TheExGenesis / community-archive

An open tweet database and API anyone can build on.
https://www.community-archive.org
MIT License
55 stars 8 forks source link

Seed database with data from the downloaded archives #159

Closed ri72miieop closed 2 weeks ago

ri72miieop commented 4 weeks ago

I removed the previous script to import from the github releases data.

New method uses data downloaded using scripts\download_storage_anon.mts. There are some issues with importing some records (which can be verified using pnpm dev:validateimport), but from what I've seen it's <0.1% of records, so this should not have a major impact in dev scenarios.

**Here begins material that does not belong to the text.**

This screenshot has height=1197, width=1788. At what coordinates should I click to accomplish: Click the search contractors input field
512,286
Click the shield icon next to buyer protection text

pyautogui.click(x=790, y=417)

vercel[bot] commented 4 weeks ago

@ri72miieop is attempting to deploy a commit to the theexgenesis' projects Team on Vercel.

A member of the Team first needs to authorize it.

vercel[bot] commented 3 weeks ago

The latest updates on your projects. Learn more about Vercel for Git ↗︎

Name Status Preview Comments Updated (UTC)
community-archive ✅ Ready (Inspect) Visit Preview 💬 Add feedback Nov 12, 2024 3:43pm
ri72miieop commented 3 weeks ago

created new migration to grant service_role permissions for private schema and private.job_queue table, this PR now fixes #156

ri72miieop commented 3 weeks ago

these changes solve issue #160 the user can download data with pnpm dev:downloadarchive and then pnpm dev:importfiles to import them into the db. Environment variable ARCHIVE_PATH needs to be set to the root path where the archive was downloaded.

TheExGenesis commented 2 weeks ago

@ri72miieop remember to run pnpm build to make sure deployment will build

image

ri72miieop commented 2 weeks ago

my bad, I will look into how to setup a pre-push hook so it double-checks before pushing (or checks it if I forget!)

I fixed the errors now.